Here’s what setting world oil prices looks like on the New York Mercantile Exchange, the world’s largest energy marketplace: a flurry of small white cards spinning through space like off-kilter paper airplanes.
The cards, thrown by traders in the circular “pit,” or small amphitheater, where futures contracts for light, sweet crude oil are traded, are aimed at men in blue-gray jackets sitting within a net in the center of the circle.
They contain the details of the traders’ agreements to buy or sell the contracts – the main benchmark for determining the prices consumers the world over will pay for oil and oil-related products in coming months. Because those agreements result from traders’ estimates of how much oil will be available and how much will be needed, based on analyses of market fundamentals or technical factors such as price movements, the cards are more sophisticated than they look.
“You’re seeing the end result of supply and demand,” said Raymond Carbone, president of a brokerage firm trading options on energy contracts at the exchange. “That’s what’s happening down here. We’re seeing supply and demand realized.”
Crude oil accounts for more than 50 percent of the price of gasoline.
The process of converting the traders’ calculations into cold hard cash begins when the men in the middle of the circle – sometimes others if a trader’s aim was off – retrieve the cards and time-stamp them. Using hand-held computers, other men in yellow jackets immediately transmit the information to flashing signboards on the walls, and news wires convey it to the rest of the world. The closer the expiration date of the futures contract, the more it is traded, and the more closely it resembles the cash market for oil.
The oil futures pit, a shouting, waving, circle of men wearing distinctively colored or patterned jackets, is the loudest area on the enormous trading floor. But the exchange contains similar spaces for trading futures on commodities such as gasoline, natural gas, electricity and a variety of metals, as well as options on those contracts.
Futures are an agreement to sell or buy a specific amount of a commodity at a particular price on a particular date, and options convey the right, but not the obligation, to do the same thing. They don’t usually result in physical delivery of the product, but instead are eventually closed out for profit or loss.
Both instruments are a way to hedge against risk from sudden price movements, or to profit from them. Carbone, a Point Lookout resident who wears a black jacket with green trim, conducts trades for customers and also risks his own capital in hopes of making a profit.
Carbone said President George W. Bush’s strategy to curb soaring gas prices, announced Tuesday, may increase the amount of available gasoline “in the short term,” partly by easing environmental rules that encourage using ethanol, which is in short supply, for so-called reformulated gasoline.

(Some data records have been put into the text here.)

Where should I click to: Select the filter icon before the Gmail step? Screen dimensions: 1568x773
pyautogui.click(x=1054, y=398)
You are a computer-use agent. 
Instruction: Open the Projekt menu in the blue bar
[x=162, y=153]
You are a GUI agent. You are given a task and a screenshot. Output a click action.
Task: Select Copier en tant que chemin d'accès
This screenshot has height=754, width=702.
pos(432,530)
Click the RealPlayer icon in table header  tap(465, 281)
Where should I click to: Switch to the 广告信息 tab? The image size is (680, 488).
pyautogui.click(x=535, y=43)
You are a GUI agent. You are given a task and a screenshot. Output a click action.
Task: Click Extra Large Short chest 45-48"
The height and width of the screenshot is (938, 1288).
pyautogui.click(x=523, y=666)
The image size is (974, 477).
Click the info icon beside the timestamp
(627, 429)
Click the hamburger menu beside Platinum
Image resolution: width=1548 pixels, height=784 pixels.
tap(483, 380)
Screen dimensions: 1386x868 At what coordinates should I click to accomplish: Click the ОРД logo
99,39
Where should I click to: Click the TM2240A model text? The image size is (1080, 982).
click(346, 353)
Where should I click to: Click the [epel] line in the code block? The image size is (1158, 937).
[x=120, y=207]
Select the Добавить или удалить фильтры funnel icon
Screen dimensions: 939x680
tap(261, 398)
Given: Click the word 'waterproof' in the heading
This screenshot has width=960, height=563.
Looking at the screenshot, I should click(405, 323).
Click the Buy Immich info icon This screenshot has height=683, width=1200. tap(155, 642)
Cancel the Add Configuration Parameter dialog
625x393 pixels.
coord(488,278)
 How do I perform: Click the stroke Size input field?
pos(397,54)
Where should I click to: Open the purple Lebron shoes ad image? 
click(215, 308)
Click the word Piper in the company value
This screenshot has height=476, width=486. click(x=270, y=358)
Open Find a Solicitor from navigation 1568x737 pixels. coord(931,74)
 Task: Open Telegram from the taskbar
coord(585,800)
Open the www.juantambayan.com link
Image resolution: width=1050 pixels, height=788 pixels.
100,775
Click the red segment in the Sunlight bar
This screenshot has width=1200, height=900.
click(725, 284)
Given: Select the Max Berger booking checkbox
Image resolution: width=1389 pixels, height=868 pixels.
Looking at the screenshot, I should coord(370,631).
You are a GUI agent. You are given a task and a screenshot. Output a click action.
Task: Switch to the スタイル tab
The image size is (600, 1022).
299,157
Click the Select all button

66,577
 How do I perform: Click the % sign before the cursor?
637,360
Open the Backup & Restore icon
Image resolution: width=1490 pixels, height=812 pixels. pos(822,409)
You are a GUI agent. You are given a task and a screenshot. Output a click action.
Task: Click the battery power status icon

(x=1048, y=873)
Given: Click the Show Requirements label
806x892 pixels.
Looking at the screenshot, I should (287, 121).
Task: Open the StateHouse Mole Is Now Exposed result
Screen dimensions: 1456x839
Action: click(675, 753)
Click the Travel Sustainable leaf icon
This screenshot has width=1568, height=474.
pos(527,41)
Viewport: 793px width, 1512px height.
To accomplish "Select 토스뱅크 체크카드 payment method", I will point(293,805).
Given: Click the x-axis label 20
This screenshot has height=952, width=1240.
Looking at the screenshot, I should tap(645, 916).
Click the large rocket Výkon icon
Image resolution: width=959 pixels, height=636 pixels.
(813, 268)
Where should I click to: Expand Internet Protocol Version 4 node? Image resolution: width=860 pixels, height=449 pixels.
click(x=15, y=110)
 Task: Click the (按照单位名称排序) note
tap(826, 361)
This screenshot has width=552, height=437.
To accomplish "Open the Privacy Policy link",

But other factors, such as the U.S. relationship with Iran, also will weigh heavily on the oil market, Carbone said.
Eric Bolling, an independent energy trader, said the president’s ideas will have “no effect” because demand for oil is extremely strong and “no one has really changed their driving habits and cooling habits.”
Bolling said that especially when consumers are worried by energy prices, the exchange serves a public purpose by bringing many buyers and sellers together in a transparent, or open, process. “It allows everyone to see the prices for everything, rather than the old way of doing things, [which was] big oil companies trading back and forth with each other,” Bolling said.
The exchange, which moved to its home in the World Financial Center in 1997, occupies a spot beside the Hudson River with a view of the Statue of Liberty and Ellis Island. But life inside can be tough. Traders stand jammed tightly together on the small steps of the pits, and sometimes lose their footing. Voices give out under the strain of incessant shouting.
Anu Ahluwalia, a spokeswoman for the exchange, said the two most common ailments among traders are “throat polyps and fallen arches.” The exchange sponsors an annual training class aimed at helping traders preserve their voices, with last year’s class led by a person who trained singers on Broadway and at the opera.
The Merc dates back to 1872, when a group of Manhattan dairy merchants established the Butter and Cheese Exchange of New York to improve the efficiency of what was then a chaotic marketplace. Eggs were added, as well as other goods such as fruits and poultry, and in 1882 the organization’s name changed to its current one.
In 1994, the Mercantile Exchange merged with the Commodity Exchange, which traded goods such as metals, becoming the world’s largest physical commodity futures exchange.